Krankenhausmediziner: Reformen „deutlich zu kurz gesprungen“

Nach den Vorschlägen einer Regierungskommission zur Krankenhausversorgung sollen die Kliniken stattdessen in Zukunft nach drei neuen Kriterien honoriert werden:

  • Vorhalteleistungen
  • Versorgungsstufen und
  • Leistungsgruppen.

Die geplante Reform solle in den kommenden Jahren einen Schwerpunkt seiner Arbeit bilden und stelle „eine Revolution im System“ dar, sagte Lauterbach.

Ganz zufrieden sind Deutschlands Krankenhausmediziner allerdings nicht mit den Reformen. „Unser Fazit zu den Vorschlägen der Kommission lautet: Grundsätzlich richtige Gedanken zur Novellierung der Finanzierung, aber deutlich zu kurz gesprungen“, erläutert der Vorstandsvorsitzende Gaß.

Maßgebliche Punkte, etwa die strukturelle Unterfinanzierung und die Defizite bei der Investitionsförderung würden schlicht ausgeblendet werden. „In der Krankenhausplanung verliert sich die Kommission in kleinteiligen Planungsvorgaben und Regelungen und erschwert damit die Einigung zwischen Bund und Ländern“, so Gaß weiter.

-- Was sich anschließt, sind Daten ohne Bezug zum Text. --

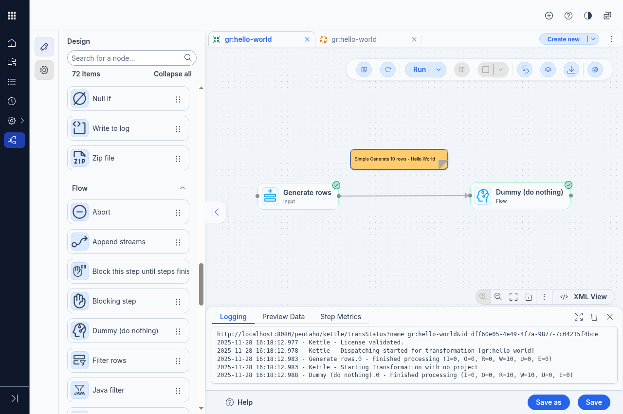Switch to the Step Metrics tab
The height and width of the screenshot is (414, 623).
[341, 317]
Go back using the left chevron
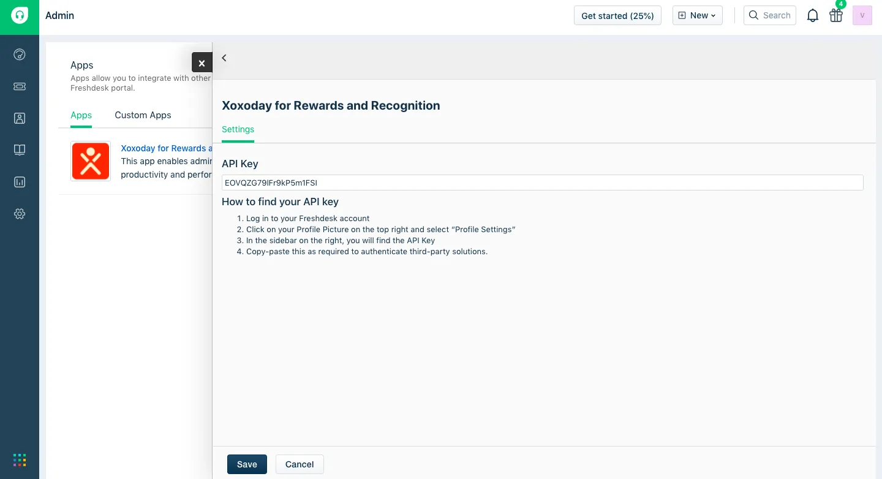 click(224, 58)
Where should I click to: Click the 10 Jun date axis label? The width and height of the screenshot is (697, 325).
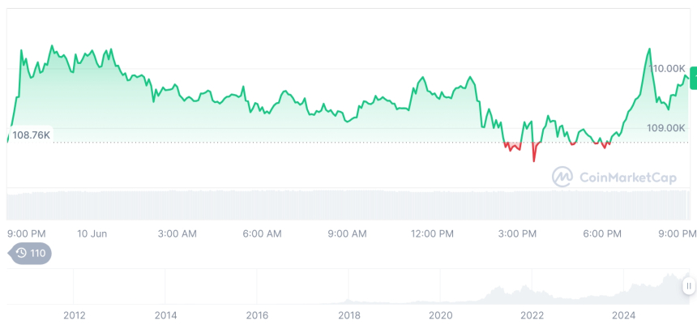tap(92, 233)
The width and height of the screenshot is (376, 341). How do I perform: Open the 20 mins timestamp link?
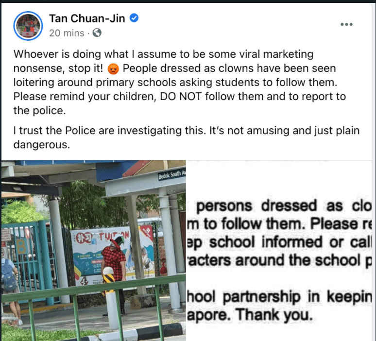coord(67,33)
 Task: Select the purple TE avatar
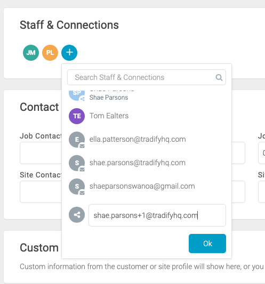77,116
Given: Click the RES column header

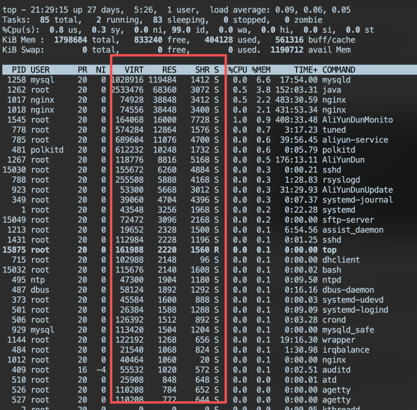Looking at the screenshot, I should (x=169, y=70).
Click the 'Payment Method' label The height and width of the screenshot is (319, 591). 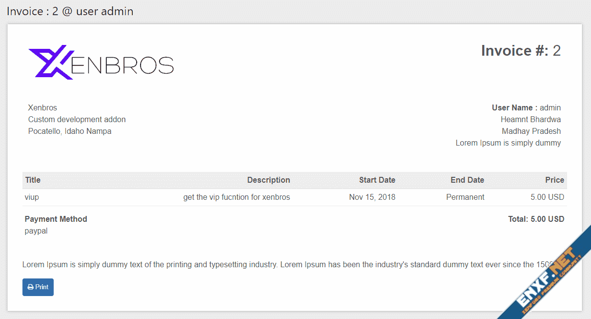coord(56,219)
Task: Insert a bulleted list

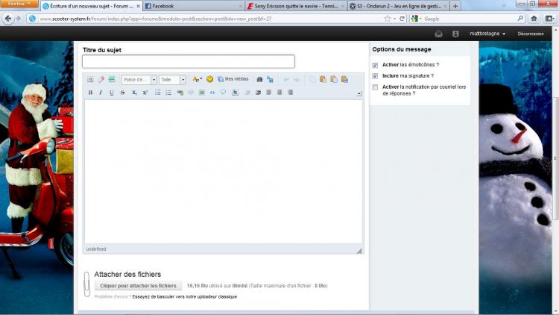Action: (x=157, y=93)
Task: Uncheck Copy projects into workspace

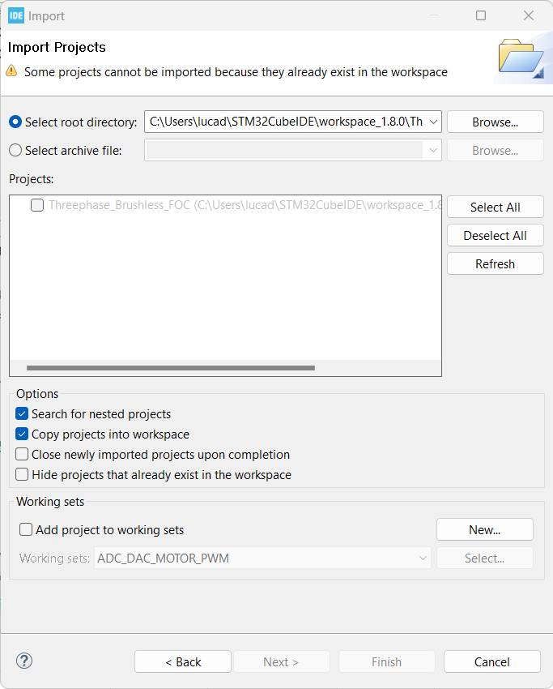Action: pyautogui.click(x=21, y=434)
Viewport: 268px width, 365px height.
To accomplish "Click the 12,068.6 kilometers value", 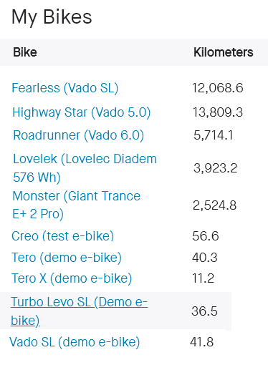I will (218, 88).
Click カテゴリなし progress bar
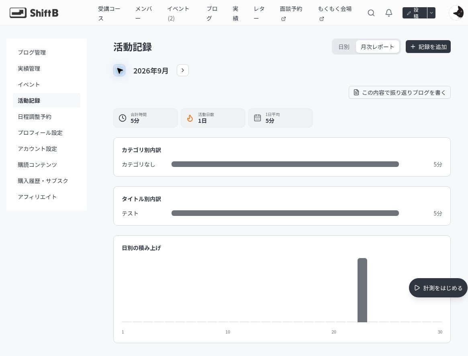Viewport: 468px width, 356px height. click(285, 164)
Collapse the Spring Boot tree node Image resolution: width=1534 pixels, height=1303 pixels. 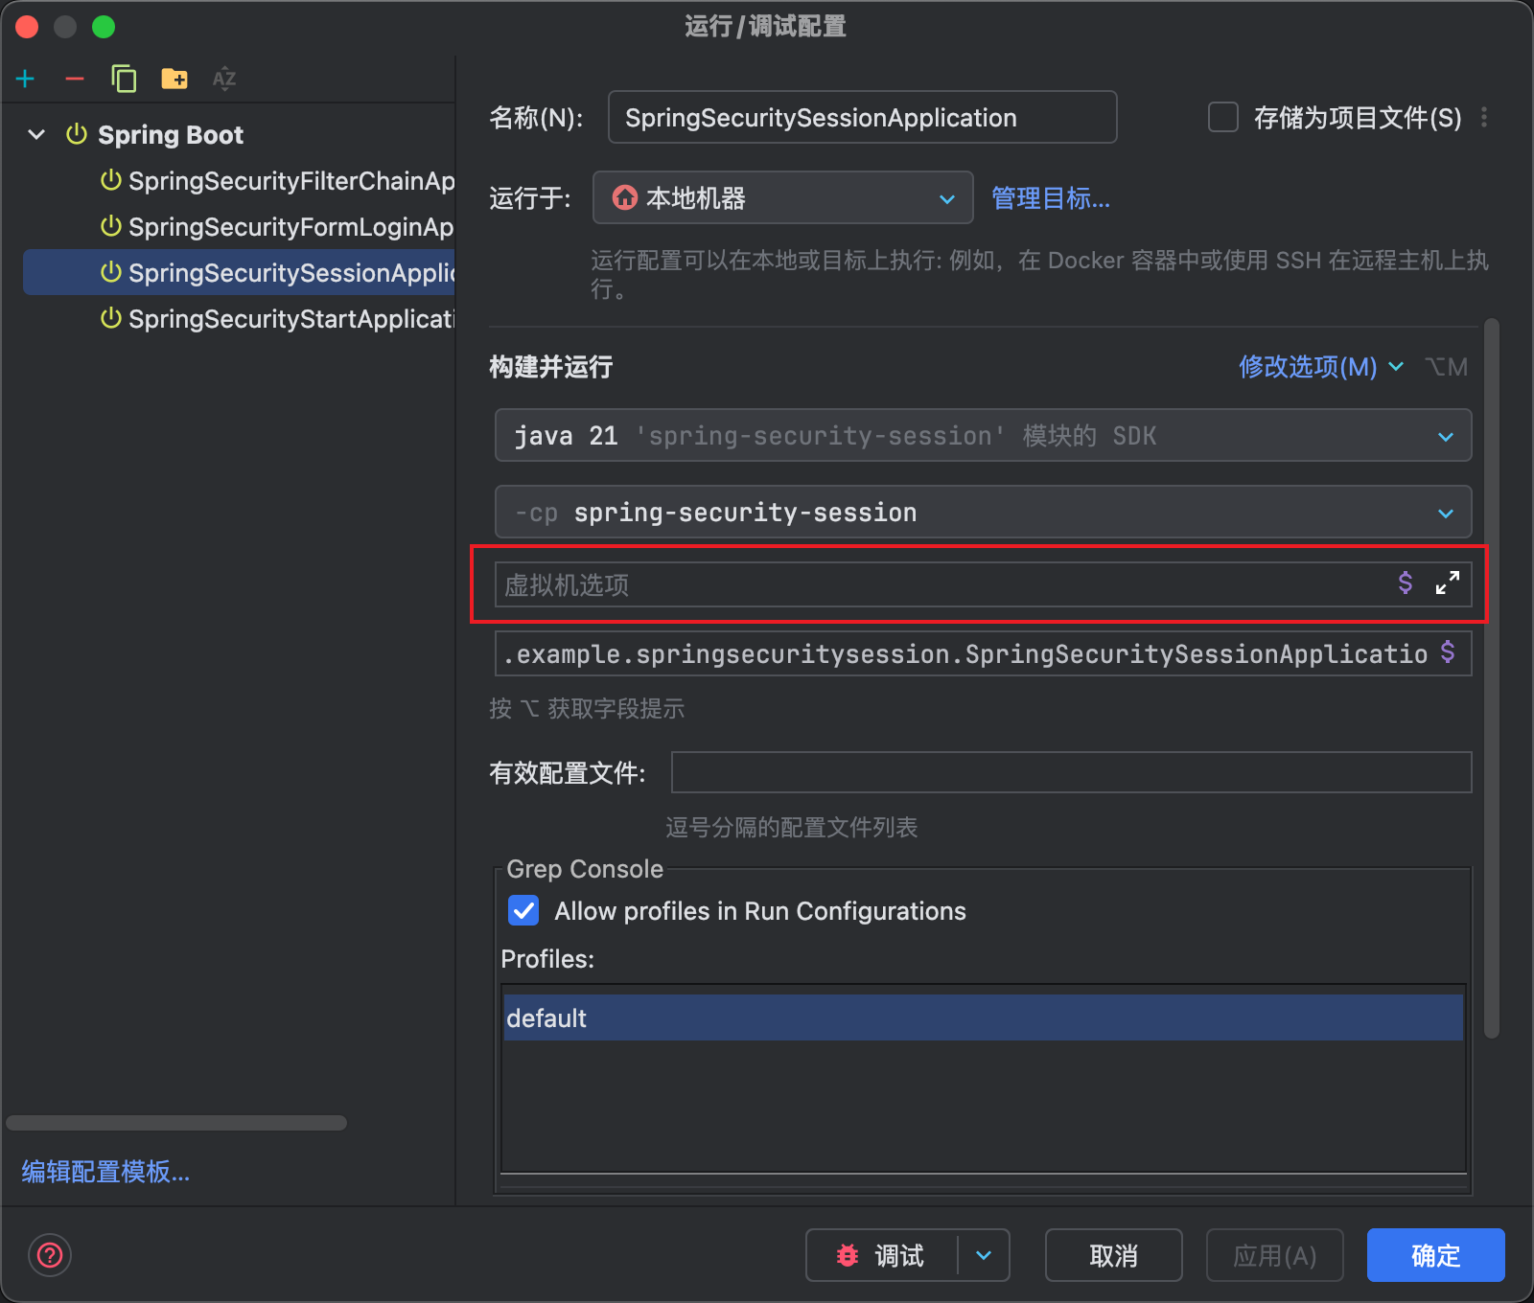[x=36, y=134]

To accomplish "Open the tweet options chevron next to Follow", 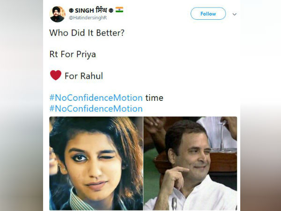I will [x=234, y=14].
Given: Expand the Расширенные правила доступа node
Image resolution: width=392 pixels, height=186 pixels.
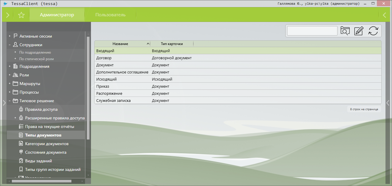Looking at the screenshot, I should click(15, 118).
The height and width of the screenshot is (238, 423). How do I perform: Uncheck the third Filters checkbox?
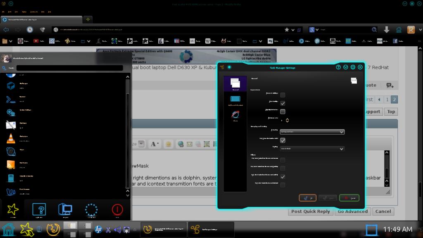(x=283, y=176)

Die nächsten Monate würden von einem nicht einfachen Diskussionsprozess von Bund, Ländern und den umsetzenden Verbänden und Akteuren geprägt sein. „Wir Krankenhäuser stehen für diesen Prozess bereit. Aber uns läuft auch die Zeit davon. Krankenhäuser brauchen verlässliche Perspektiven und Planungssicherheit. Die aktuelle Lage ist eher trostlos“, resümmiert er.